Il réitéra aussi cette position devant les juges lors du procès, mais rien n’y fait et malgré ses dénégations, la bien-pensante avait décidé de sacrifier pour l’exemple, celui qui osa traiter des problèmes de discriminations à l’encontre des forgerons.
Dans cette affaire, la partialité du juge est flagrante. Le repentir de M’kheitir n’a pas eu d’incidence ni sur la qualification juridique de son acte ni sur l’issue du procès. Ainsi, le principe du procès équitable dont doit jouir tout justiciable a été bafoué par la justice mauritanienne.
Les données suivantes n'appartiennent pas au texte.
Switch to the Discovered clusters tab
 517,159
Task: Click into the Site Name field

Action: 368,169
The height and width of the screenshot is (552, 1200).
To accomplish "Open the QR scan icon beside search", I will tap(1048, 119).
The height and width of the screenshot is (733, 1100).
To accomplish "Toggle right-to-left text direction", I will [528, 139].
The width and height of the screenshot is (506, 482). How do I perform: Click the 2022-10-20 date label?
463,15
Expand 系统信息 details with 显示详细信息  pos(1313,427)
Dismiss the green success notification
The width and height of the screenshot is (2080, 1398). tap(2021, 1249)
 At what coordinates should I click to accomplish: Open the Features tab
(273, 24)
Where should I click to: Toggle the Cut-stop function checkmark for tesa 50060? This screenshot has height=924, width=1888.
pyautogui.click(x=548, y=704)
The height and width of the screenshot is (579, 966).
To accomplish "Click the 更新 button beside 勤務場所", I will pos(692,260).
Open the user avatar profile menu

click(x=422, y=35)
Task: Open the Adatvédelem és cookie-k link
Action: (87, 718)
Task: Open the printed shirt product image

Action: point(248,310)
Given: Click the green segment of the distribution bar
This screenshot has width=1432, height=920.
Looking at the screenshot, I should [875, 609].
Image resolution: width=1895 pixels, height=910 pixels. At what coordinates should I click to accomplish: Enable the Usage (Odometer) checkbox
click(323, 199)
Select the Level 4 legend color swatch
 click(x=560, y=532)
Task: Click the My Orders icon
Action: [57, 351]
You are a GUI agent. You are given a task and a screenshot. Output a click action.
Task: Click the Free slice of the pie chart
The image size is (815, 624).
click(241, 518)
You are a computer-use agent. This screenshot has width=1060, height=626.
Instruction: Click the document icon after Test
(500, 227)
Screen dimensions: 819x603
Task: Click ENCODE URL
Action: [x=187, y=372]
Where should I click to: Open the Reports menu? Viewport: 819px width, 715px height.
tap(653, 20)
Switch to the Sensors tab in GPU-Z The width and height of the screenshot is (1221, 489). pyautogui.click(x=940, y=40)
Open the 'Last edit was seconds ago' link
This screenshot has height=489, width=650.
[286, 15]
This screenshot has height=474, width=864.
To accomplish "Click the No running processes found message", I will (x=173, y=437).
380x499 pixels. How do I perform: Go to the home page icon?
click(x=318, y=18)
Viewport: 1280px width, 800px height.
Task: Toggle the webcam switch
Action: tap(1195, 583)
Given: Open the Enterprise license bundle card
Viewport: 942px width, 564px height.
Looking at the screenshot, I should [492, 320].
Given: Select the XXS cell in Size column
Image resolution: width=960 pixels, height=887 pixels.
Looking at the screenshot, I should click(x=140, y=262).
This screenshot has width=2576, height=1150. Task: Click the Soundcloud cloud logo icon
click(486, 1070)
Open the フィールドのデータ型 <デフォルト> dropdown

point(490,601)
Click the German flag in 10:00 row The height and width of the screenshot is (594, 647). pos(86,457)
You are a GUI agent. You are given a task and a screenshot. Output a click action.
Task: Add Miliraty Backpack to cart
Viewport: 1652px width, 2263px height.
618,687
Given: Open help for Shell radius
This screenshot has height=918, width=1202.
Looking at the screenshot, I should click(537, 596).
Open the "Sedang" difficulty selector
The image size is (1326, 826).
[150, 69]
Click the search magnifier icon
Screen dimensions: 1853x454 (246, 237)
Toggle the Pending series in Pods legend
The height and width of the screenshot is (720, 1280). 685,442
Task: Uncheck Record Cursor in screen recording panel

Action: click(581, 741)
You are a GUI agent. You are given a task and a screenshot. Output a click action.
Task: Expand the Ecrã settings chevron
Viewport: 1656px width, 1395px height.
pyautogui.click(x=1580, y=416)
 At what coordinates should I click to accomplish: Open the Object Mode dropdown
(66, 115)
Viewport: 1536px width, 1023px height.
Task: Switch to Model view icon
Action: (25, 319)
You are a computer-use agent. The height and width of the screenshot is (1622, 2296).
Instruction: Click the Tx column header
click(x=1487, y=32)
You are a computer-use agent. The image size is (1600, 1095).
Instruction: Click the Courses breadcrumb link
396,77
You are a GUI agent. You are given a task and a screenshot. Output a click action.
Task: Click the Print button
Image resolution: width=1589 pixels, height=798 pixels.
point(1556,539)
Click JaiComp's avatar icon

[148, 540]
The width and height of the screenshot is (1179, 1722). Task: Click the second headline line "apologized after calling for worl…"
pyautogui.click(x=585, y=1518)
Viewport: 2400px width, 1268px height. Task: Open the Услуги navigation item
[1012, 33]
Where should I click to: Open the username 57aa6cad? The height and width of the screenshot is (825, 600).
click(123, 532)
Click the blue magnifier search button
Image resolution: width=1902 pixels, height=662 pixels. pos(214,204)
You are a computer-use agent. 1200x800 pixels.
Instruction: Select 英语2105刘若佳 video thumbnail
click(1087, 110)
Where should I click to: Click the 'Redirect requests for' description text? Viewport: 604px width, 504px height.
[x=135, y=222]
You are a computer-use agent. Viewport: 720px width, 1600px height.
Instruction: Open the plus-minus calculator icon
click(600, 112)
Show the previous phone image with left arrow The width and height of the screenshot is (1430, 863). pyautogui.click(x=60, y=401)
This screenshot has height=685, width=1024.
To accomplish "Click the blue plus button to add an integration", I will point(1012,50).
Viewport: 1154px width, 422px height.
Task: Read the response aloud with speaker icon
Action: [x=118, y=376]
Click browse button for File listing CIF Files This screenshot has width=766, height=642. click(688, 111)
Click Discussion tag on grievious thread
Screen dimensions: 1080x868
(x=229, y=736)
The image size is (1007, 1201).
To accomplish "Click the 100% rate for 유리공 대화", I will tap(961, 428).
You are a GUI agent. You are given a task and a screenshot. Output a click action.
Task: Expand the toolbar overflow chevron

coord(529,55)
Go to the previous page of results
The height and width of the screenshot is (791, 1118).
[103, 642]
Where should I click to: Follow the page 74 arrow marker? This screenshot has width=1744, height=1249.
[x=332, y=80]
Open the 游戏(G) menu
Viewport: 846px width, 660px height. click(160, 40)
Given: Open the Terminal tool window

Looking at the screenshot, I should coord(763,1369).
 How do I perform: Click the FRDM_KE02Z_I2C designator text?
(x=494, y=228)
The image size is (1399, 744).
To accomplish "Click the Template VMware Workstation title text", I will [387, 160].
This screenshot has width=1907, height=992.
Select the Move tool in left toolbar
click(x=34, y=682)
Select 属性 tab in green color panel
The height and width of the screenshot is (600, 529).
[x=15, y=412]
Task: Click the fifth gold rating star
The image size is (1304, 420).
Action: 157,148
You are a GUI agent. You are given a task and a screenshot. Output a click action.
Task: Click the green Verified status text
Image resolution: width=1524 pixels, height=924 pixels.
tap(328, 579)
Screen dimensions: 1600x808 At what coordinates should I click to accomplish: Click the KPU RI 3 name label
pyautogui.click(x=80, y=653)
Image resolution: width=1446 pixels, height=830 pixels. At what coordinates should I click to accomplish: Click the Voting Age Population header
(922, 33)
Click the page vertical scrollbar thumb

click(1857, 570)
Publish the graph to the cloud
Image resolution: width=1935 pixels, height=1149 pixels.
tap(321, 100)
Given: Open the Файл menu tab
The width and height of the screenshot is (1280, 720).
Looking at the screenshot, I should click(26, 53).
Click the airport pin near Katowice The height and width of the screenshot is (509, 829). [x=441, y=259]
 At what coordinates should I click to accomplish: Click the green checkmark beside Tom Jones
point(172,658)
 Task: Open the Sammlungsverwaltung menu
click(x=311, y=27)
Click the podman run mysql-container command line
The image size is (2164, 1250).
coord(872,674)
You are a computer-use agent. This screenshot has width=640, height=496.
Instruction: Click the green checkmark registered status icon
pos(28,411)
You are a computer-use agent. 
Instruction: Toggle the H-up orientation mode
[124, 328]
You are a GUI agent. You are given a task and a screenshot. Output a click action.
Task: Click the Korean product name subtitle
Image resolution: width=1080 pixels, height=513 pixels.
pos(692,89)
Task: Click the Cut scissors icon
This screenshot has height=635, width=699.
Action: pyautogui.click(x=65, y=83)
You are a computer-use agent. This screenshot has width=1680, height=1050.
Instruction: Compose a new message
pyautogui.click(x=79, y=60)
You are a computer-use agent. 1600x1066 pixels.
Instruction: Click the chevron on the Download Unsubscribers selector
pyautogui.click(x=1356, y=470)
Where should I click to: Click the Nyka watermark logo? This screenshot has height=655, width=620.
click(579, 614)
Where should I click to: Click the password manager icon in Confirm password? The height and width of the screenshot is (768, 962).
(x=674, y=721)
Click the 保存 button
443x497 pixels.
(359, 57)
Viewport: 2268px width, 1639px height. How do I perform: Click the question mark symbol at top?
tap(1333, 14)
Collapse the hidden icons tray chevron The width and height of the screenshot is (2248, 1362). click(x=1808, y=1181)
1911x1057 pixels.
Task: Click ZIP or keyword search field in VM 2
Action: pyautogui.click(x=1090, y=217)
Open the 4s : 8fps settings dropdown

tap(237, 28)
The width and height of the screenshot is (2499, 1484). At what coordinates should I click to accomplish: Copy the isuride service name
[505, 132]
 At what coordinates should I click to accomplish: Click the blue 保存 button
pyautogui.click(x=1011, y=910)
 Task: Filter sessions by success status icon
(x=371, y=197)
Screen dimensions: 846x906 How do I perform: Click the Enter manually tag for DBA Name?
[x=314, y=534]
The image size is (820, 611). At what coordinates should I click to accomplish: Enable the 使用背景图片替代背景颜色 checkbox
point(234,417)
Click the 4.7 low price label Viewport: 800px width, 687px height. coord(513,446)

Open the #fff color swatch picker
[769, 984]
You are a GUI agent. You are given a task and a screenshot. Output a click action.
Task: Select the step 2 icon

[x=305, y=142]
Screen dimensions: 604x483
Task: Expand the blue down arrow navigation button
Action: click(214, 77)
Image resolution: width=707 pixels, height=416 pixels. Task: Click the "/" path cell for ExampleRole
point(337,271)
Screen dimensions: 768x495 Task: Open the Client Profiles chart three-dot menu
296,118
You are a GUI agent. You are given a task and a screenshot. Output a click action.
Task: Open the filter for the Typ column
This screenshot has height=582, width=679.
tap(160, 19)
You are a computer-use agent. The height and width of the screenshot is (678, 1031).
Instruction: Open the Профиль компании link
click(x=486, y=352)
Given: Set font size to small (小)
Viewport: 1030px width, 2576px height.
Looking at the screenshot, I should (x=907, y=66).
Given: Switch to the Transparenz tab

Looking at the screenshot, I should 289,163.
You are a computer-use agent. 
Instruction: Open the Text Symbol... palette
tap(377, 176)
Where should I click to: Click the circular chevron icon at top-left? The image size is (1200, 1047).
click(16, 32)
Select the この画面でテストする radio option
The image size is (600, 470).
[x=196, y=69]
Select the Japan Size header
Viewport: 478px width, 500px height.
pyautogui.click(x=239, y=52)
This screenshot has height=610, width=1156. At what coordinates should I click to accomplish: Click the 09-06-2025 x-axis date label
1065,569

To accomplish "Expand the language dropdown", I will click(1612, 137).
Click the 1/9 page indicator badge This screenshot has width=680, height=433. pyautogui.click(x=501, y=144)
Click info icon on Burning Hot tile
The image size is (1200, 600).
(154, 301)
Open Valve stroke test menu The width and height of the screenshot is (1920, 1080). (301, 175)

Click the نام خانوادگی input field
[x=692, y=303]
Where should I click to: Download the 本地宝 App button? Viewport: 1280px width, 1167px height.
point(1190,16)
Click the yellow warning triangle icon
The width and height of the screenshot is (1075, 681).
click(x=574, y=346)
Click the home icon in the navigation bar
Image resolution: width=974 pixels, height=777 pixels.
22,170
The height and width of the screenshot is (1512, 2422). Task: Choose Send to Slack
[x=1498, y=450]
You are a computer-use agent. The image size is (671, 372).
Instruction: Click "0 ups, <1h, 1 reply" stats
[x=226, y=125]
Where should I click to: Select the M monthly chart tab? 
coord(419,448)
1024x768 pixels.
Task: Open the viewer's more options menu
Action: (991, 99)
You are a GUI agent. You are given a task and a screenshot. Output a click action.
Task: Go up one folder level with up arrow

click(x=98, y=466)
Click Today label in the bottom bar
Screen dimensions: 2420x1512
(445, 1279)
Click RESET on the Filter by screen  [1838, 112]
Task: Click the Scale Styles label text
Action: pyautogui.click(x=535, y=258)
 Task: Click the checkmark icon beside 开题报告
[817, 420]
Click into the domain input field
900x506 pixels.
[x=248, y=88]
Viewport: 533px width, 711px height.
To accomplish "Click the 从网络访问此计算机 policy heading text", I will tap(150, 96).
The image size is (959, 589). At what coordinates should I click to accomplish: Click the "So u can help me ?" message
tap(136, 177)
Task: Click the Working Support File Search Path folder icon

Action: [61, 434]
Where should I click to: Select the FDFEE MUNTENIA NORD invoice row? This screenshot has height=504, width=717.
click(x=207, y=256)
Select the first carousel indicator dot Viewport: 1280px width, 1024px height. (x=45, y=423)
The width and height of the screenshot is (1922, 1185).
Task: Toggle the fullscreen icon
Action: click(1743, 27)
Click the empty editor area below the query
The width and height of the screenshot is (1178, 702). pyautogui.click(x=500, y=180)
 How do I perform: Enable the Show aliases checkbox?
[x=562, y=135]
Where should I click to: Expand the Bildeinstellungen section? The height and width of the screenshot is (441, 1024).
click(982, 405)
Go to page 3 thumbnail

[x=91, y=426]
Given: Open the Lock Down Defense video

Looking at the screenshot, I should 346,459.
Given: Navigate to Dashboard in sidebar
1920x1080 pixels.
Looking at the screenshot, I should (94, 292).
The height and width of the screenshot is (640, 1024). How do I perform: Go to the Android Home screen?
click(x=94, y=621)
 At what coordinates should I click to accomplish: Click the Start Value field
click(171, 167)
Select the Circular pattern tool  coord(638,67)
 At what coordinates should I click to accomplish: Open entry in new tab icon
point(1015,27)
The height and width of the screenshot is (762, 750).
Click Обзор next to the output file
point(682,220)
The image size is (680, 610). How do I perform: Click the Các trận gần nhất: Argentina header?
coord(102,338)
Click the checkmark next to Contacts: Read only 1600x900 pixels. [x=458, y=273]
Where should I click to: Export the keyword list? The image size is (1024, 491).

L’instruction, dans cette affaire ne s’est faite qu’à charge et ce à l’encontre du prévenu, sous la pression politico-religieuse.
Une violation manifeste des droits de la défense, l’absence de procès équitable, l’instruction à charge et le défaut de qualification légale de l’incrimination, ont été constatés.
A ce titre, nous vous prions de :
- Procéder à la libération immédiate et sans condition de Mohamed Cheikh ould Mohamed Mkhaïtir.
- Garantir sa protection contre tout acte de torture et mauvais traitements.
Veuillez agréer, Excellence, nos salutations respectueuses.